Records shown ->
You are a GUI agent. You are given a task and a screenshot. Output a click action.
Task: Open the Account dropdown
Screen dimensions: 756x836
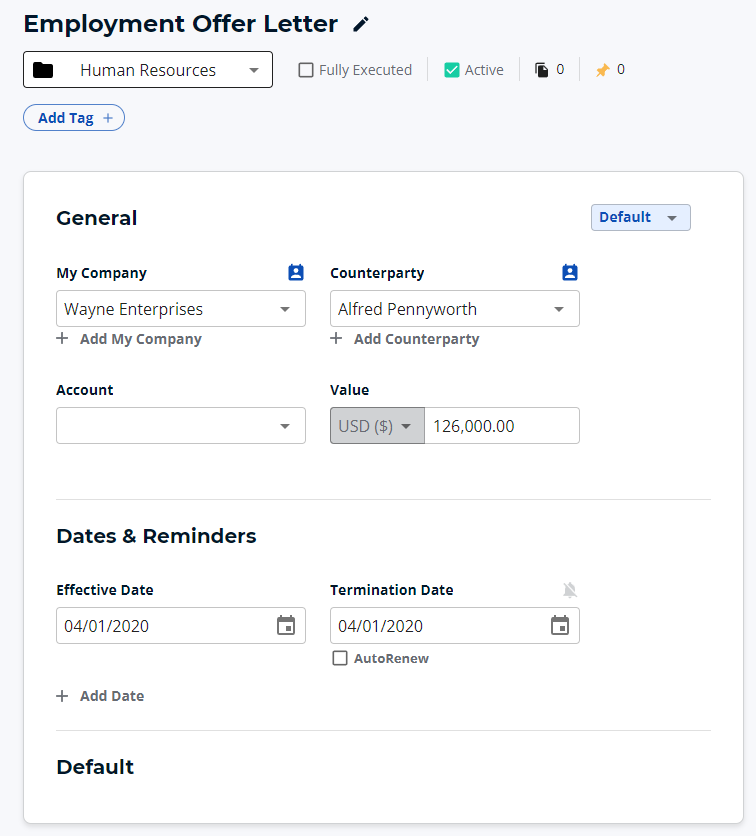(x=180, y=425)
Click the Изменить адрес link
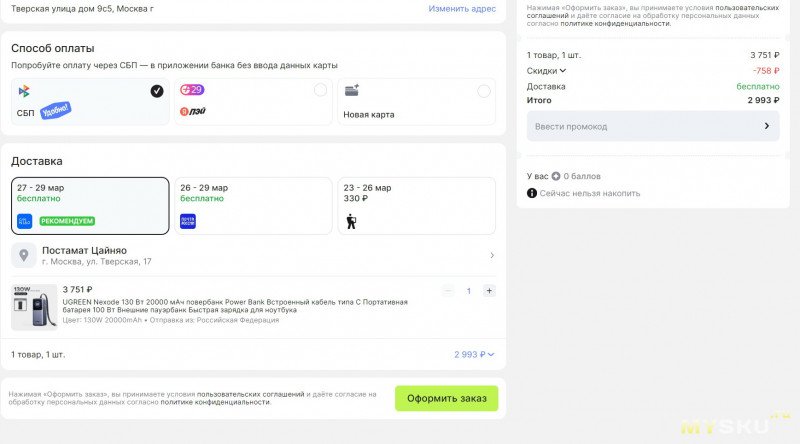Image resolution: width=800 pixels, height=444 pixels. (x=461, y=8)
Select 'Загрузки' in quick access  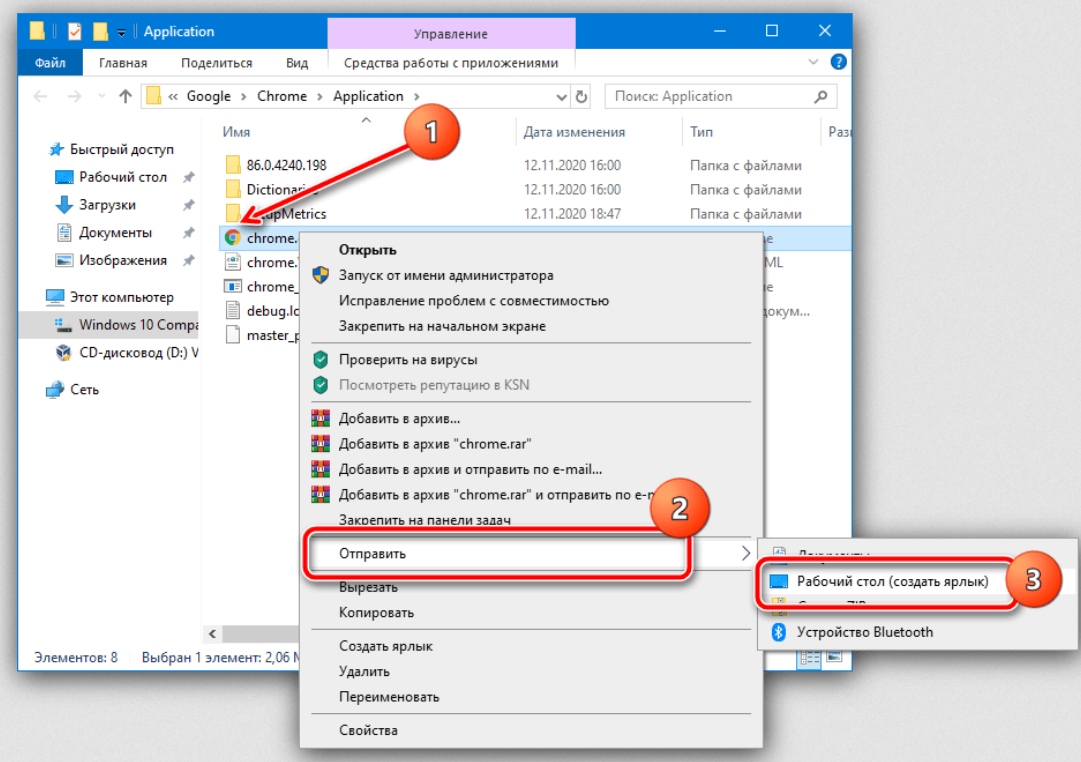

Exercise goal -> Retype the entire listing exactly as it appears, dropping only the pictures.

Completed exercise ->
You are a GUI agent. You are given a task and a screenshot. Output a click action.
Task: Open the Account dropdown
Screen dimensions: 756x836
(x=180, y=425)
Click the Изменить адрес link
Image resolution: width=800 pixels, height=444 pixels. (x=461, y=8)
Select 'Загрузки' in quick access  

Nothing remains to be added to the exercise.